A car engine breaks the stillness of the night… The smell of seaweed intrudes on an afternoon chess game… And unopened letter slips behind couch cushions….

These are what we might call “plot-hypers”, in that they add an element of uncertainty and tension. They create a rise of anxiety by injecting an unexplained event or circumstance. What makes plot-hypers especially useful is the relative ease with which they can be used and the impact they can have on the story.

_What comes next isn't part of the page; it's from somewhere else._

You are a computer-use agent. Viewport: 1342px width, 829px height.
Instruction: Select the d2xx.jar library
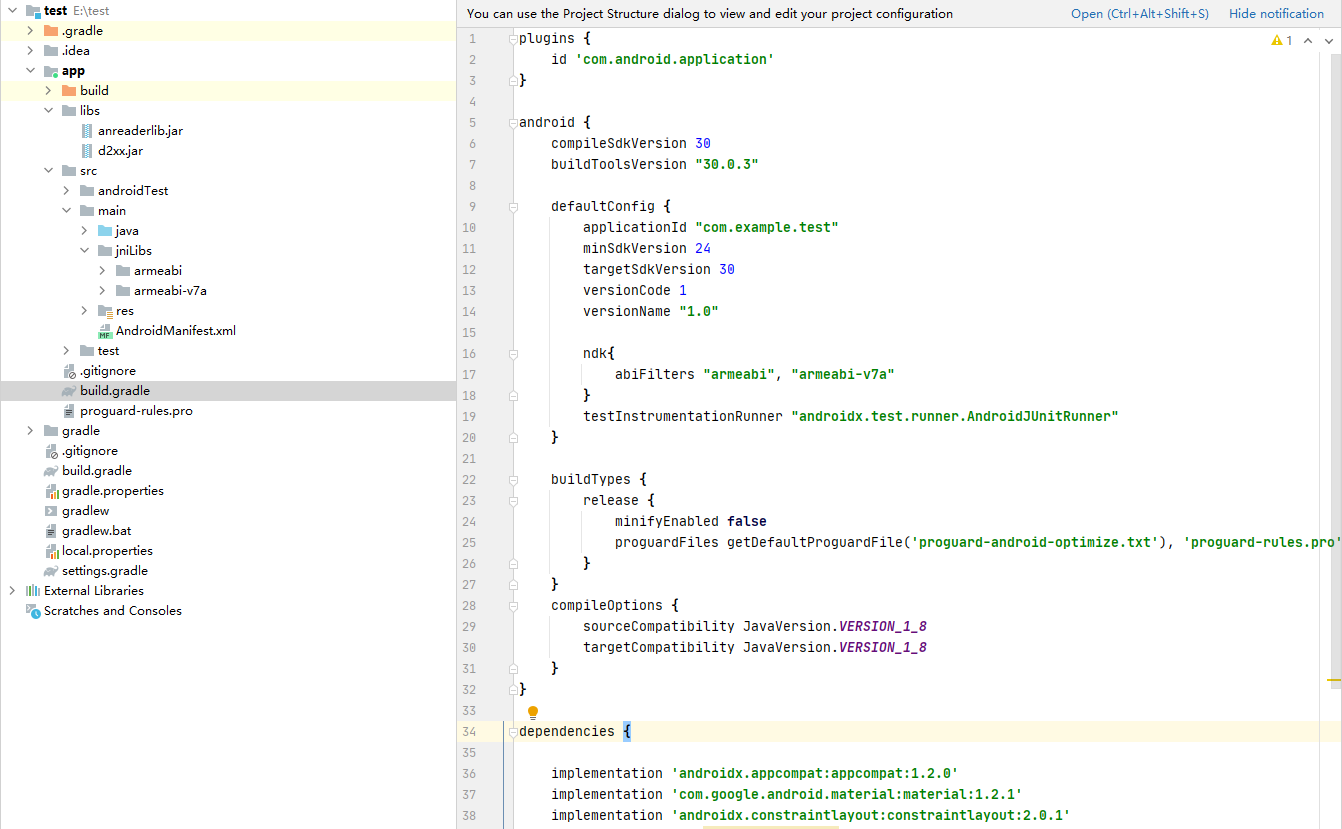(120, 150)
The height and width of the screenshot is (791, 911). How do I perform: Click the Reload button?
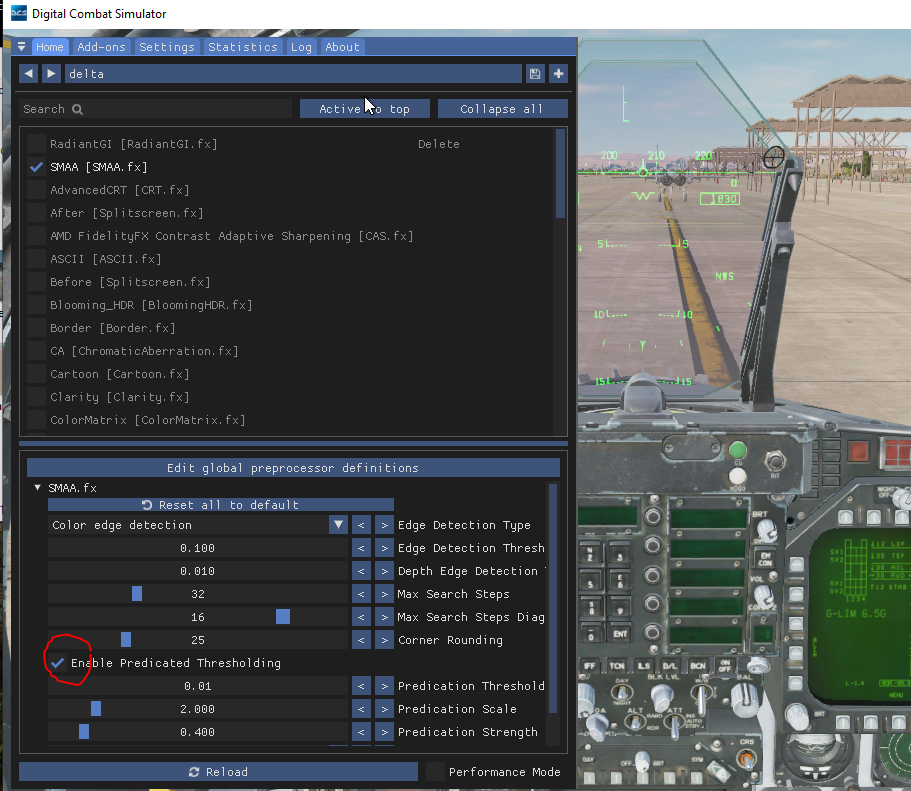[x=218, y=772]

Unexpected elements in fiction – we need to remember to sprinkle them, but with discretion. I’ve always said a story can have one extremely unlikely coincidence (they do happen, and without this coincidence you wouldn’t have a story) – but only one. Two extremely unlikely coincidences strain credulity past the breaking point.

You can have a character randomly run into one character from their past (“Of all the gin joints, in all the towns, in all the world, she walks into mine”) but that’s it… no more. If you don’t believe in the story, there is no uncertainty and tension – it’s just letters on the page.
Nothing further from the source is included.